Spiritual Center. No one is more outspoken on the subject than Joseba Elosegi, a former captain in the Basque army. His machine-gun company from the Saseta Battalion was recuperating in Guernica when the bombers came. "Guernica's significance does not lie in its stones," he says. "You can change those. What you cannot change is its legend, its face as a spiritual center for the Basques."
Elosegi lost 25 of his 100 or so men during the bombardment. He took pictures the next day in the smoke and the rubble, 48 hours before the Nationalists occupied the town. In 1970 he sneaked a mineral-water bottle filled with pure alcohol into the San Sebastian fronton, where Franco was attending an international jai alai tournament.
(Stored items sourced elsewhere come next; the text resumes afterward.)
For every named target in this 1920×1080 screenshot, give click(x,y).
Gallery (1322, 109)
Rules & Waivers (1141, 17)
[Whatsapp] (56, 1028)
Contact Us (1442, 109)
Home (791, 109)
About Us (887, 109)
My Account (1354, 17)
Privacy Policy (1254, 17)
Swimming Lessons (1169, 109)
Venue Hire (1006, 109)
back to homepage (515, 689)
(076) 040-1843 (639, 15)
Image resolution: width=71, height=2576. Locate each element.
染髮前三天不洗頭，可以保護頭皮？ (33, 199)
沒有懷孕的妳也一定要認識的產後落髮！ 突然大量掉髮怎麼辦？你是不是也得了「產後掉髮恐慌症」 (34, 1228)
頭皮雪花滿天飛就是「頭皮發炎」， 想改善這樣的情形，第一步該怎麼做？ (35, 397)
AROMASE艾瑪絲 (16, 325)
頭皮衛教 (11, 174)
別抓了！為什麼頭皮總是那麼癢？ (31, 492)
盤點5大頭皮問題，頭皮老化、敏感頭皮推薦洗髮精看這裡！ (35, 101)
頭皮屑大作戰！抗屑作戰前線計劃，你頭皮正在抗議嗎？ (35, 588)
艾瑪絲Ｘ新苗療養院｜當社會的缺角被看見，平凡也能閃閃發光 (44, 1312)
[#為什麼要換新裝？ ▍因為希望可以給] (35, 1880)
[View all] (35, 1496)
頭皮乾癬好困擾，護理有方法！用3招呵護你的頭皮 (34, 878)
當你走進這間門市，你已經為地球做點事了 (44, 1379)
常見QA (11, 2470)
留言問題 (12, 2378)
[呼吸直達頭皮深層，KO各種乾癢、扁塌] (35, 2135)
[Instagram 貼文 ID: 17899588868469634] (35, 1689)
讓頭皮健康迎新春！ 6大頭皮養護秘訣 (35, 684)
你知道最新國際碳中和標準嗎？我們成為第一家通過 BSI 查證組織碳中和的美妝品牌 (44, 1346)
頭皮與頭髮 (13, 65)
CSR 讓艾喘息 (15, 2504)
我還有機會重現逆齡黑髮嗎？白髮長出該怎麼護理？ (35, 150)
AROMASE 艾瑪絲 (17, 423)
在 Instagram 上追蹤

Elosegi doused himself with alcohol, set it afire, and jumped into the arena from the second balcony, shouting, "Cora Euzkadi Askatuta!" (long live the free Basque country) and "Guernica, Guernica!"
"I wanted to bring the fire of Guernica to the one who had provoked it," he explains. "I wanted to give him a fiery abrazo." Elosegi missed his target and paid for his act with 17 days in a coma and 30 months in jail. One of the organizers of the anniversary remembrances, he is calmer today about the raid but no less committed. "Guernica was an obsession with me," he says. It is an obsession shared by hundreds of Guernica's inhabitants and countless other Spaniards as well.